> _Exercise objective_: From the first line to the last, please write out the data exactly.
_ _ _ _ _ _ _
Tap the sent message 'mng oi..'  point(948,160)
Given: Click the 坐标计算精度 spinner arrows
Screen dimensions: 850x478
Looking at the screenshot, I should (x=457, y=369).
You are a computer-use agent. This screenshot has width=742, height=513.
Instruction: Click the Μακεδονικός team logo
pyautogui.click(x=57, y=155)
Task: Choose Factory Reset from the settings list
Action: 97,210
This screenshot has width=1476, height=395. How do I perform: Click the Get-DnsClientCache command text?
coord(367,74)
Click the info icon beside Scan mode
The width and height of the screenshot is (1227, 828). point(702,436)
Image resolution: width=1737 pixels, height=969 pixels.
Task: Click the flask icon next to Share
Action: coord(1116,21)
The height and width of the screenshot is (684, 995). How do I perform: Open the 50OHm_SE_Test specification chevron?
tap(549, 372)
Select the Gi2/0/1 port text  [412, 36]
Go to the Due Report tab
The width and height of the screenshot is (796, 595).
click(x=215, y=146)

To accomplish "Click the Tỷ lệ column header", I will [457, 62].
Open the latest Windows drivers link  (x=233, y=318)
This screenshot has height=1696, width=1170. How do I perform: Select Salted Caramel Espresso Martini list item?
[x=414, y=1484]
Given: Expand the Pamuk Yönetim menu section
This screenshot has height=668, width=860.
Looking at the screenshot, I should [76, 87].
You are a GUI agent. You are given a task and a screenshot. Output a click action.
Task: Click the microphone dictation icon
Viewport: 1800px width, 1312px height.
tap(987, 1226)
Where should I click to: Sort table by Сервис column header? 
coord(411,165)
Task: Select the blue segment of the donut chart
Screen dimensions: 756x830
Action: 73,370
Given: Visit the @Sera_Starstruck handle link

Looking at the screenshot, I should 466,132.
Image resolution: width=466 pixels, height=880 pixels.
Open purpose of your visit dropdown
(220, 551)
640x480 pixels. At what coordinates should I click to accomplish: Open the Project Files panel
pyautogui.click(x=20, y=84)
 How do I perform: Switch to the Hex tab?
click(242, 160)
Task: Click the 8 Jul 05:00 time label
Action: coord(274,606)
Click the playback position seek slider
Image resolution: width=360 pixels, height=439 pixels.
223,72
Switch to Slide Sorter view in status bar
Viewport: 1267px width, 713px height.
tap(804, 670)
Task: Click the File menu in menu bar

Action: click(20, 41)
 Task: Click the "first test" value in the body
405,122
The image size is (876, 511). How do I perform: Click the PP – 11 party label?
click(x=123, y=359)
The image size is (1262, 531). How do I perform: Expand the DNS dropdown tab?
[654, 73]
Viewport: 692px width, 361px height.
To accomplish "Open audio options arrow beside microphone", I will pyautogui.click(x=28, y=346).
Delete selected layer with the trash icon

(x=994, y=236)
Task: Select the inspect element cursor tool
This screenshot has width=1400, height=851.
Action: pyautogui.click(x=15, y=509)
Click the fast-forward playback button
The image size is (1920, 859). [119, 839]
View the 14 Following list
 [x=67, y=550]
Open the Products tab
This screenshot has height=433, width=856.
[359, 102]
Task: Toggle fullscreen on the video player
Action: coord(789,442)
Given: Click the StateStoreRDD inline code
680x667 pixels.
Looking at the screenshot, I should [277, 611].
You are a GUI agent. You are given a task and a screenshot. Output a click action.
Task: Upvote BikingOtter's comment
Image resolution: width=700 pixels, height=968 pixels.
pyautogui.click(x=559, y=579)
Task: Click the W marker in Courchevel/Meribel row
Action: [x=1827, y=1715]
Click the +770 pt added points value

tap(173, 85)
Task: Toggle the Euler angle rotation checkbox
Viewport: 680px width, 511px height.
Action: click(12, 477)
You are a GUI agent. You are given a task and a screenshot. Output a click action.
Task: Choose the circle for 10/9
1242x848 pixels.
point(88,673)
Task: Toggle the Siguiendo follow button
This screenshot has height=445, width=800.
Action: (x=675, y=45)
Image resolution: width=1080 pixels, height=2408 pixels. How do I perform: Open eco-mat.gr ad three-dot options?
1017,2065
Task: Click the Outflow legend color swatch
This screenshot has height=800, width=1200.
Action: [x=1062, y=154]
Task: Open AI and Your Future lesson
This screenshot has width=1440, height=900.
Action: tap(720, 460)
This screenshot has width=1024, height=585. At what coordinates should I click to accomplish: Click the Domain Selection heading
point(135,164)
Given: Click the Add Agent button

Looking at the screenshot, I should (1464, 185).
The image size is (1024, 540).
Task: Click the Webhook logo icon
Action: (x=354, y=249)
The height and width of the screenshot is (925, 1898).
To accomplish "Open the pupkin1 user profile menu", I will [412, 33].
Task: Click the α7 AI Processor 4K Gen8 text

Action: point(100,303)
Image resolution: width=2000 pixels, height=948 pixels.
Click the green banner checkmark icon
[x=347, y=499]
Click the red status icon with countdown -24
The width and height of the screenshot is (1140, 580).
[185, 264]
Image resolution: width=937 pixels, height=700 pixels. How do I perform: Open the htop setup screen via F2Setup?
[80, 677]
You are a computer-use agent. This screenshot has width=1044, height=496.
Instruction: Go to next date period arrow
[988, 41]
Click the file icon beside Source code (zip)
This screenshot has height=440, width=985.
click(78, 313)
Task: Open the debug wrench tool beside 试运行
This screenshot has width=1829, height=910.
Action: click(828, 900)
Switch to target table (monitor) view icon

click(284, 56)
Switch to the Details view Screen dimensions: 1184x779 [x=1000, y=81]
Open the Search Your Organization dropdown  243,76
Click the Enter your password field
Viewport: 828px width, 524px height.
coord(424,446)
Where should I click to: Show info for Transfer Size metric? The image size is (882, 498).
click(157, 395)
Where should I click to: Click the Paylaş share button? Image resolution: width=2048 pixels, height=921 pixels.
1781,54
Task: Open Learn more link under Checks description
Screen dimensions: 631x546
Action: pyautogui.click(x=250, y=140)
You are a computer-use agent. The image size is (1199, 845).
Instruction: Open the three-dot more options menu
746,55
_ _ _ _ _ _ _
> _Solution for this exercise_:
Tap the sent message 'mng oi..'  point(948,160)
Given: Click the 坐标计算精度 spinner arrows
Screen dimensions: 850x478
Looking at the screenshot, I should (x=457, y=369).
You are a computer-use agent. This screenshot has width=742, height=513.
Instruction: Click the Μακεδονικός team logo
pyautogui.click(x=57, y=155)
Task: Choose Factory Reset from the settings list
Action: 97,210
This screenshot has width=1476, height=395. How do I perform: Click the Get-DnsClientCache command text?
coord(367,74)
Click the info icon beside Scan mode
The width and height of the screenshot is (1227, 828). point(702,436)
Image resolution: width=1737 pixels, height=969 pixels.
Task: Click the flask icon next to Share
Action: coord(1116,21)
The height and width of the screenshot is (684, 995). How do I perform: Open the 50OHm_SE_Test specification chevron?
tap(549, 372)
Select the Gi2/0/1 port text  [412, 36]
Go to the Due Report tab
The width and height of the screenshot is (796, 595).
click(x=215, y=146)

To accomplish "Click the Tỷ lệ column header", I will [457, 62].
Open the latest Windows drivers link  (x=233, y=318)
This screenshot has height=1696, width=1170. How do I perform: Select Salted Caramel Espresso Martini list item?
[x=414, y=1484]
Given: Expand the Pamuk Yönetim menu section
This screenshot has height=668, width=860.
Looking at the screenshot, I should [76, 87].
You are a GUI agent. You are given a task and a screenshot. Output a click action.
Task: Click the microphone dictation icon
Viewport: 1800px width, 1312px height.
tap(987, 1226)
Where should I click to: Sort table by Сервис column header? 
coord(411,165)
Task: Select the blue segment of the donut chart
Screen dimensions: 756x830
Action: 73,370
Given: Visit the @Sera_Starstruck handle link

Looking at the screenshot, I should 466,132.
Image resolution: width=466 pixels, height=880 pixels.
Open purpose of your visit dropdown
(220, 551)
640x480 pixels. At what coordinates should I click to accomplish: Open the Project Files panel
pyautogui.click(x=20, y=84)
 How do I perform: Switch to the Hex tab?
click(242, 160)
Task: Click the 8 Jul 05:00 time label
Action: coord(274,606)
Click the playback position seek slider
Image resolution: width=360 pixels, height=439 pixels.
223,72
Switch to Slide Sorter view in status bar
Viewport: 1267px width, 713px height.
tap(804, 670)
Task: Click the File menu in menu bar

Action: click(20, 41)
 Task: Click the "first test" value in the body
405,122
The image size is (876, 511). How do I perform: Click the PP – 11 party label?
click(x=123, y=359)
The image size is (1262, 531). How do I perform: Expand the DNS dropdown tab?
[654, 73]
Viewport: 692px width, 361px height.
To accomplish "Open audio options arrow beside microphone", I will pyautogui.click(x=28, y=346).
Delete selected layer with the trash icon

(x=994, y=236)
Task: Select the inspect element cursor tool
This screenshot has width=1400, height=851.
Action: pyautogui.click(x=15, y=509)
Click the fast-forward playback button
The image size is (1920, 859). [119, 839]
View the 14 Following list
 [x=67, y=550]
Open the Products tab
This screenshot has height=433, width=856.
[359, 102]
Task: Toggle fullscreen on the video player
Action: coord(789,442)
Given: Click the StateStoreRDD inline code
680x667 pixels.
Looking at the screenshot, I should [277, 611].
You are a GUI agent. You are given a task and a screenshot. Output a click action.
Task: Upvote BikingOtter's comment
Image resolution: width=700 pixels, height=968 pixels.
pyautogui.click(x=559, y=579)
Task: Click the W marker in Courchevel/Meribel row
Action: [x=1827, y=1715]
Click the +770 pt added points value

tap(173, 85)
Task: Toggle the Euler angle rotation checkbox
Viewport: 680px width, 511px height.
Action: click(12, 477)
You are a GUI agent. You are given a task and a screenshot. Output a click action.
Task: Choose the circle for 10/9
1242x848 pixels.
point(88,673)
Task: Toggle the Siguiendo follow button
This screenshot has height=445, width=800.
Action: (x=675, y=45)
Image resolution: width=1080 pixels, height=2408 pixels. How do I perform: Open eco-mat.gr ad three-dot options?
1017,2065
Task: Click the Outflow legend color swatch
This screenshot has height=800, width=1200.
Action: [x=1062, y=154]
Task: Open AI and Your Future lesson
This screenshot has width=1440, height=900.
Action: tap(720, 460)
This screenshot has width=1024, height=585. At what coordinates should I click to accomplish: Click the Domain Selection heading
point(135,164)
Given: Click the Add Agent button

Looking at the screenshot, I should (1464, 185).
The image size is (1024, 540).
Task: Click the Webhook logo icon
Action: (x=354, y=249)
The height and width of the screenshot is (925, 1898).
To accomplish "Open the pupkin1 user profile menu", I will [412, 33].
Task: Click the α7 AI Processor 4K Gen8 text

Action: point(100,303)
Image resolution: width=2000 pixels, height=948 pixels.
Click the green banner checkmark icon
[x=347, y=499]
Click the red status icon with countdown -24
The width and height of the screenshot is (1140, 580).
[185, 264]
Image resolution: width=937 pixels, height=700 pixels. How do I perform: Open the htop setup screen via F2Setup?
[80, 677]
You are a computer-use agent. This screenshot has width=1044, height=496.
Instruction: Go to next date period arrow
[988, 41]
Click the file icon beside Source code (zip)
This screenshot has height=440, width=985.
click(78, 313)
Task: Open the debug wrench tool beside 试运行
This screenshot has width=1829, height=910.
Action: click(828, 900)
Switch to target table (monitor) view icon

click(284, 56)
Switch to the Details view Screen dimensions: 1184x779 [x=1000, y=81]
Open the Search Your Organization dropdown  243,76
Click the Enter your password field
Viewport: 828px width, 524px height.
coord(424,446)
Where should I click to: Show info for Transfer Size metric? The image size is (882, 498).
click(157, 395)
Where should I click to: Click the Paylaş share button? Image resolution: width=2048 pixels, height=921 pixels.
1781,54
Task: Open Learn more link under Checks description
Screen dimensions: 631x546
Action: pyautogui.click(x=250, y=140)
You are a computer-use agent. The image size is (1199, 845).
Instruction: Open the three-dot more options menu
746,55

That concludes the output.